*Aim of the task*. Return unchanged every line from the one holding "info@eilers-danieli.nl (115, 1002)" through the final line, both ends included.

*Information shown*.
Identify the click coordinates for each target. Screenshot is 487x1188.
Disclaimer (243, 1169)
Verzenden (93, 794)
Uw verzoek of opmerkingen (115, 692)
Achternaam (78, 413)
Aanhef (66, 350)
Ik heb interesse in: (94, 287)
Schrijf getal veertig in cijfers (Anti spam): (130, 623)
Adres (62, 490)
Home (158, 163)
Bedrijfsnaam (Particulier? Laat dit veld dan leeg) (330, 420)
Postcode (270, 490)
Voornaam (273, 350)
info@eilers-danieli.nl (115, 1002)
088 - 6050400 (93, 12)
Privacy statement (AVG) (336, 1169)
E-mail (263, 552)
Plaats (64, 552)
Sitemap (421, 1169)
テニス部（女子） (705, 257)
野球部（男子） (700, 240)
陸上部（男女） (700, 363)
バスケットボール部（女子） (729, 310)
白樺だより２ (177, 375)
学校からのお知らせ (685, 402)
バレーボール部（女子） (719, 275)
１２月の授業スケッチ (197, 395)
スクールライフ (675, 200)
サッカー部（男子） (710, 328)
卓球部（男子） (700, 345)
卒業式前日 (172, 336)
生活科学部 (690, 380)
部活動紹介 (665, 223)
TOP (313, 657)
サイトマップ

*Reply to the task*.
info@eilers-danieli.nl (115, 1002)
088 - 6050400 (93, 12)
Privacy statement (AVG) (336, 1169)
E-mail (263, 552)
Plaats (64, 552)
Sitemap (421, 1169)
テニス部（女子） (705, 257)
野球部（男子） (700, 240)
陸上部（男女） (700, 363)
バスケットボール部（女子） (729, 310)
白樺だより２ (177, 375)
学校からのお知らせ (685, 402)
バレーボール部（女子） (719, 275)
１２月の授業スケッチ (197, 395)
スクールライフ (675, 200)
サッカー部（男子） (710, 328)
卓球部（男子） (700, 345)
卒業式前日 (172, 336)
生活科学部 (690, 380)
部活動紹介 (665, 223)
TOP (313, 657)
サイトマップ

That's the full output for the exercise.